* _What needs to be done_:
Each and every line below goes into your answer unchanged, but leave out the images.

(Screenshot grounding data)
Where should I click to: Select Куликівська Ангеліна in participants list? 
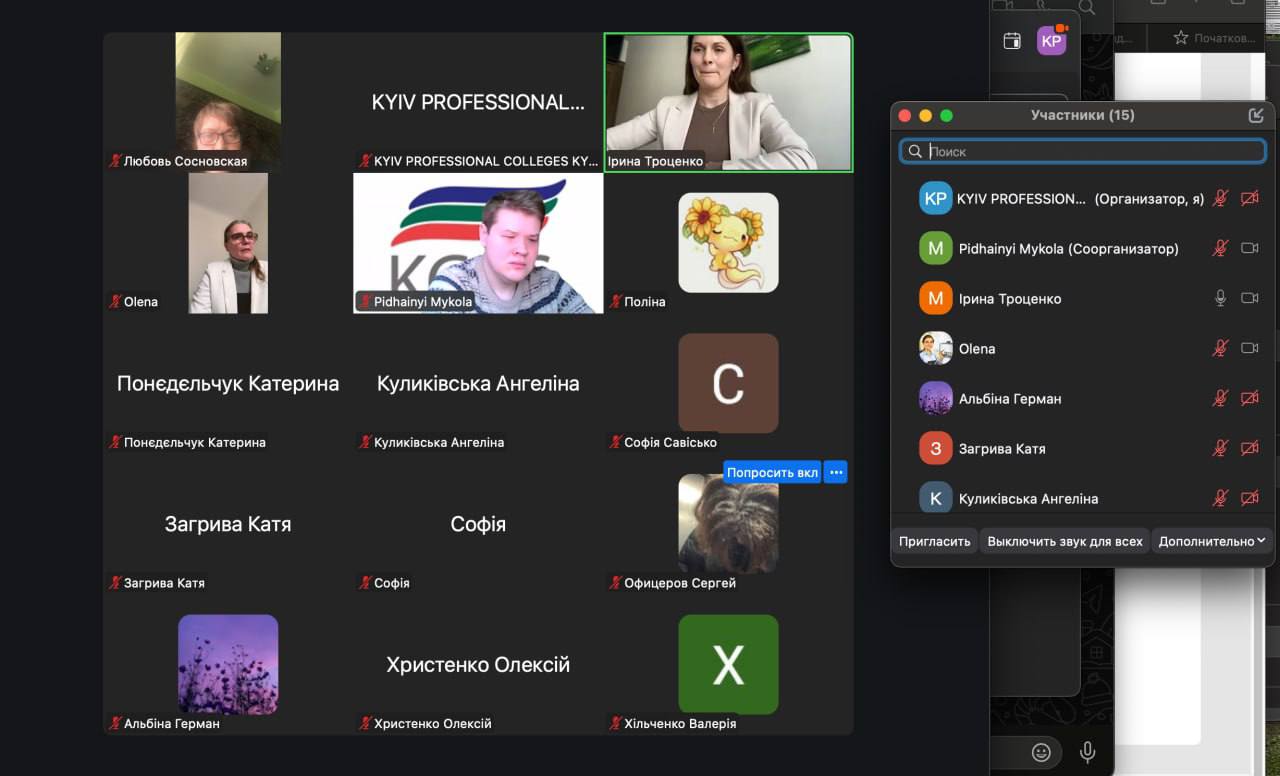click(x=1027, y=498)
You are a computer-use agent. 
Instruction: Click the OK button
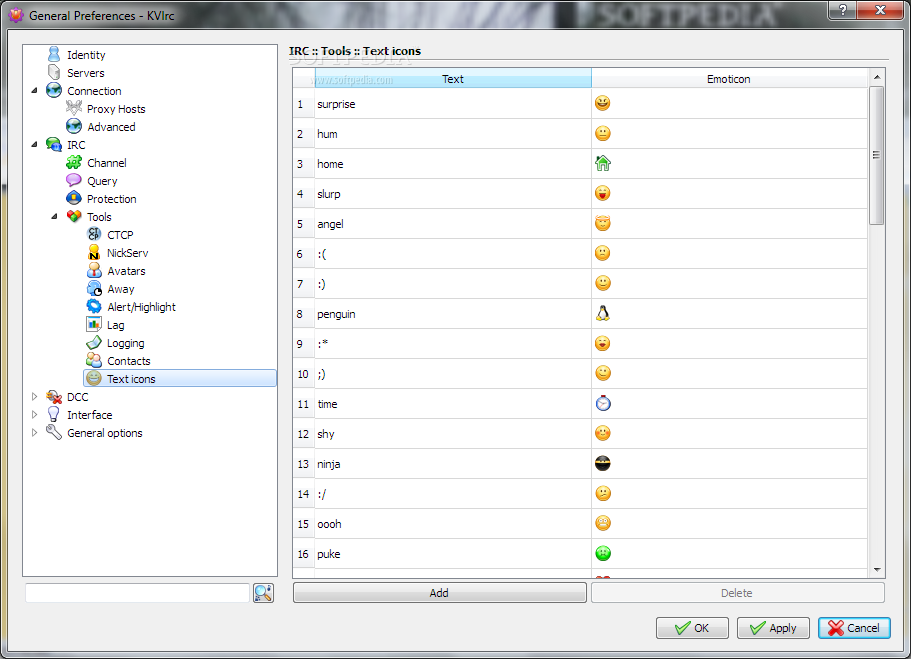(692, 628)
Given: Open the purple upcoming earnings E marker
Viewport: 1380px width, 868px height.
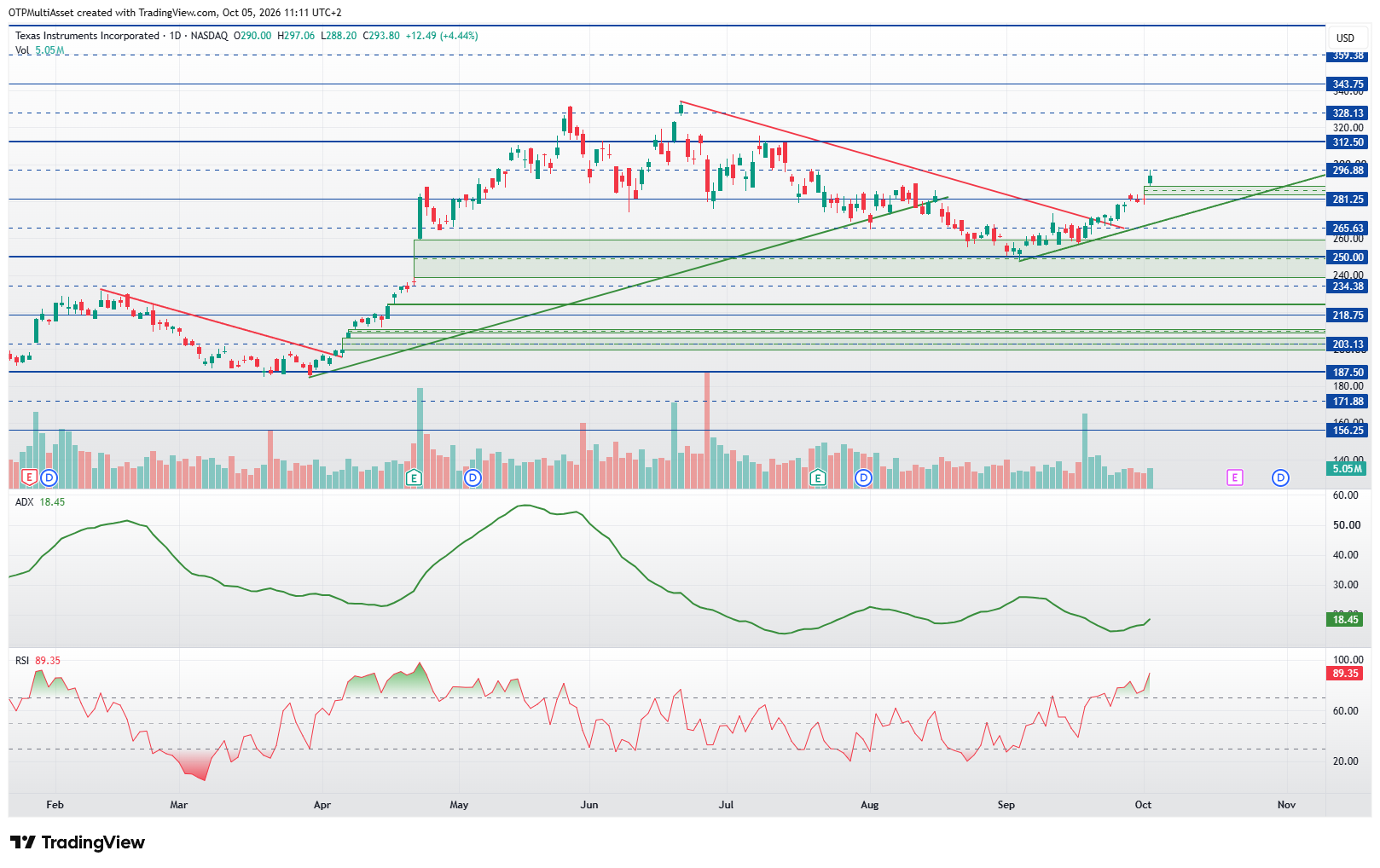Looking at the screenshot, I should tap(1235, 477).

* _Solution to the exercise_:
Where should I click to: Select Куликівська Ангеліна in participants list? 
click(x=1027, y=498)
You are a computer-use agent. 
Instruction: Click the OK button
(692, 628)
Given: Open the purple upcoming earnings E marker
Viewport: 1380px width, 868px height.
Looking at the screenshot, I should tap(1235, 477).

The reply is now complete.